In an interview last month with Jeffrey Rosen at the National Constitutional Center, Applebaum not only discussed how the kleptocratic model exemplified by Vladimir Putin (pictured) operates in autocracies across the world, but also how it figures in the case of Trump, whose “primary concern at all times is himself and his own finances and his own power.”
Even while President, Applebaum notes, the autocrat-curious politico maintained the practice he’d begun in his days as a New York real estate mogul of selling condos in Trump-branded or Trump-owned buildings to anonymous people, whose intentions—including whether they were out to bribe or influence White House officials—were unknown.
The potential for conflicts of interest was clear, a situation only worsened by how Trump flouted prior Presidential procedures for blind trusts. Though ostensibly turning over management of the Trump Organization to his two eldest sons after becoming President in 2017, he still received updates on the family-owned trust and remained its chief beneficiary.
Just as the Former and Future Guy made a farce of the notion of a “blind trust,” the Supreme Court did so with the belief that justice is blind.
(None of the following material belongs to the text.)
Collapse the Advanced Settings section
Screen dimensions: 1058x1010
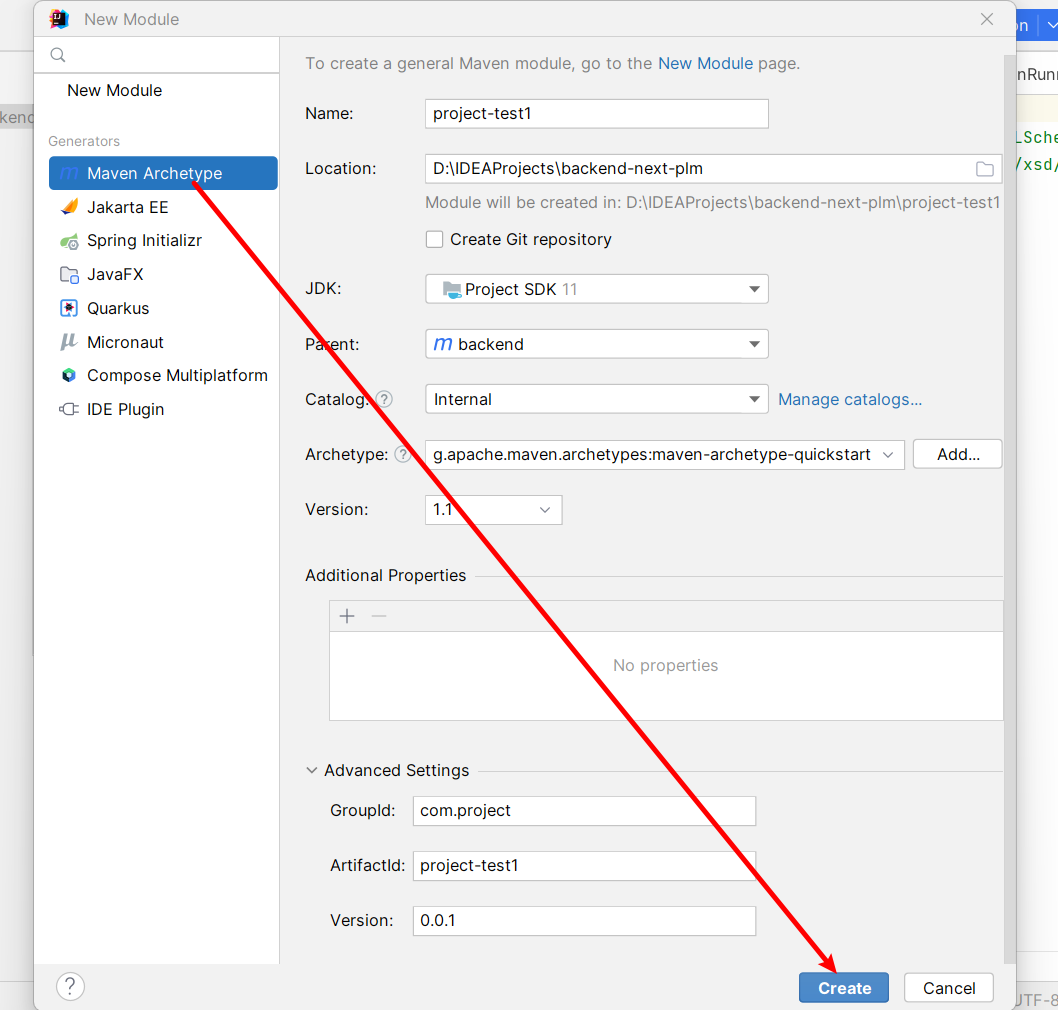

In a preview of its extraordinary deference in this past session in granting Trump broad immunity from prosecution for “official acts,” the Roberts Court dismissed in 2021 two cases involving his violations of the Constitution’s “emoluments clauses” for preventing Presidential corruption. (See Ciara Torres-Spelliscy’s excellent summary from that time for the Brennan Center for Justice.)
I have taken particular interest in Trump’s use of the U.S. government as a virtual slot machine for the Trump Organization because one instance of it occurred not far from my family’s ancestral homeland in County Clare, Ireland.
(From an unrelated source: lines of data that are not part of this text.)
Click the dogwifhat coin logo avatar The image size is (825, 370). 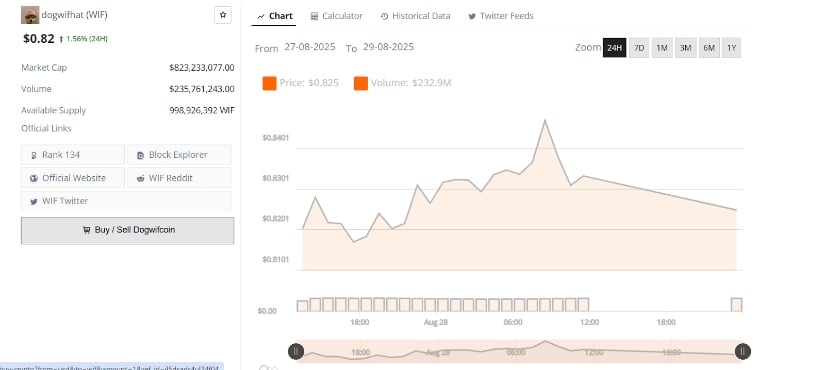30,15
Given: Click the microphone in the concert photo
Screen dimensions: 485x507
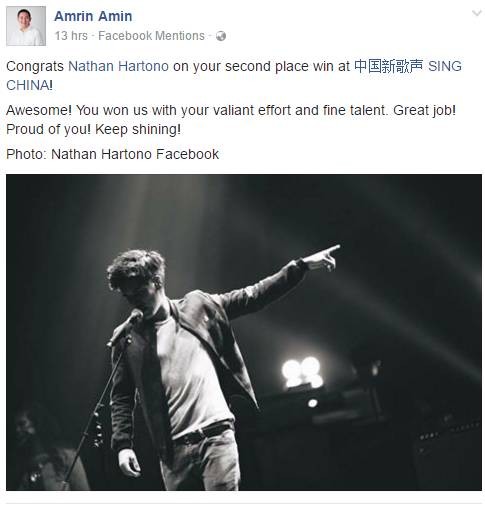Looking at the screenshot, I should click(x=125, y=328).
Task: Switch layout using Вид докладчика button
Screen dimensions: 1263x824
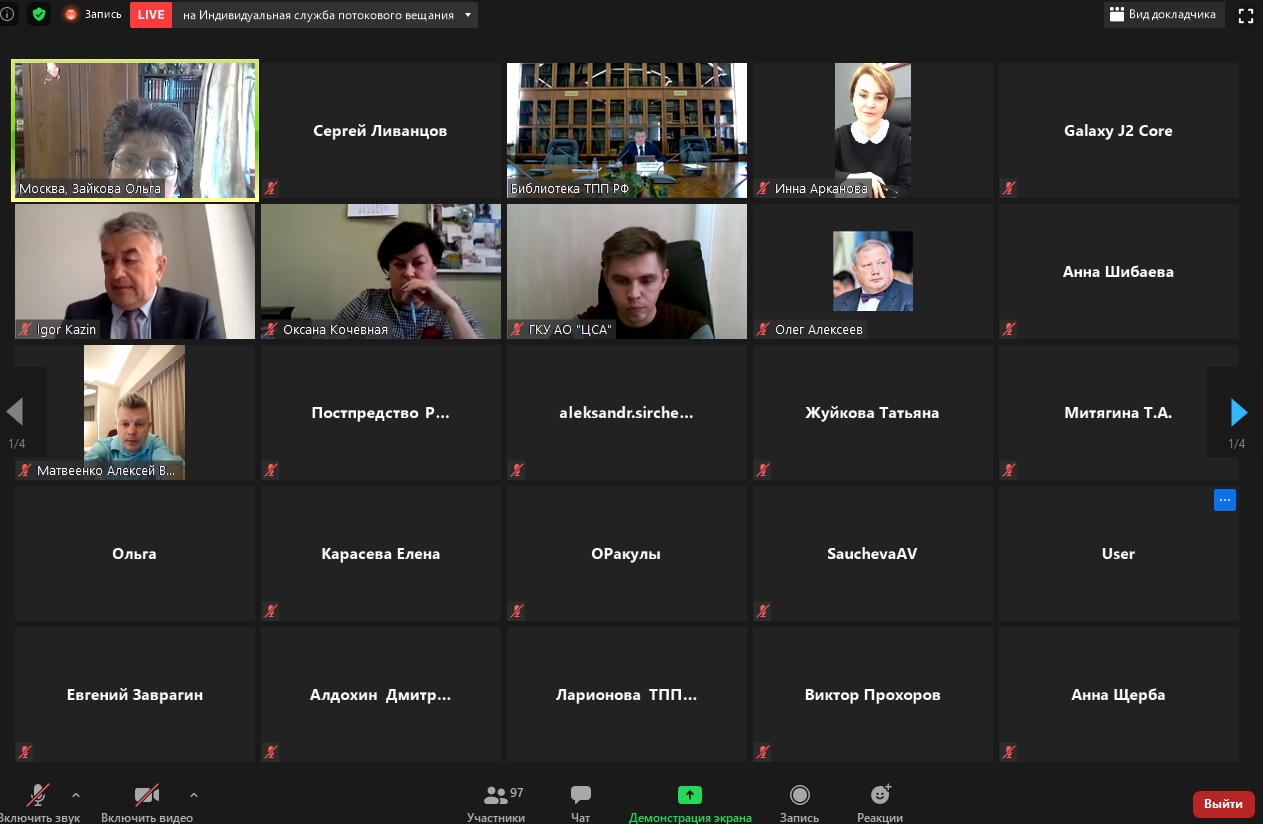Action: (x=1164, y=15)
In September 2019, taxpayers footed a $15,000 bill for Secret Service lodging for Vice President Mike Pence’s trip to Ireland. The lucky beneficiary of this largesse? Trump’s Doonbeg resort, which he had already spent $41 million to buy, renovate and operate without returning a profit to that point.
It was all part of a pattern in which Trump made $82 million from his three properties in Ireland and Scotland through often convoluted and unnecessary travel itineraries and exorbitant tacked-on charges, according to Rebecca Jacobs’ June 2023 report for the ethics watchdog organization Citizens for Responsibility and Ethics in Washington (CREW).
Even while in office, the Trump Organizations
maintained ethically and legally questionable investments involving Trump
International Hotel, New York’s Trump World Tower, Dubai’s Trump International
Golf Club, trademarks in China, and royalties from The Apprentice and
its spinoffs in multiple countries.
Then, while Trump planned his return to power, son-in-law Jared Kushner, while publicly withdrawing from campaign appearances, secured a $2 billion investment from a Saudi Arabian fund led by Crown Prince Mohammed bin Salman, as well as $157.5 million in management fees from foreign investors for work expected to be completed in 2024.
Let’s stop for a second on that last item. Mohammed bin Salman—you may remember him as “MBS,” the shadowy potentate credibly charged with ordering the October 2018 assassination of Saudi journalist Jamal Khashoggi.
Is it necessary to spell out the obvious implications of the Kushner deal for diplomacy and influence peddling?
The naturalist writer Frank Norris titled his 1901 novel of corruption by a massive railroad conglomerate The Octopus. With the resounding victory of MAGA forces this week, American voters have given carte blanche to the Trump Octopus.
Presidents' financial misdeeds are not as easy to understand as their infidelities, but they are more important to know if we hope to grasp how the long-term interests of the American people can be subverted.
Despite Trump’s war against the group he calls “the enemy of the people,” the press
owes it to the republic to continue and even amplify its reporting on the
President-elect’s festering corruption—and Americans in turn owe it to themselves
to pay attention and act accordingly.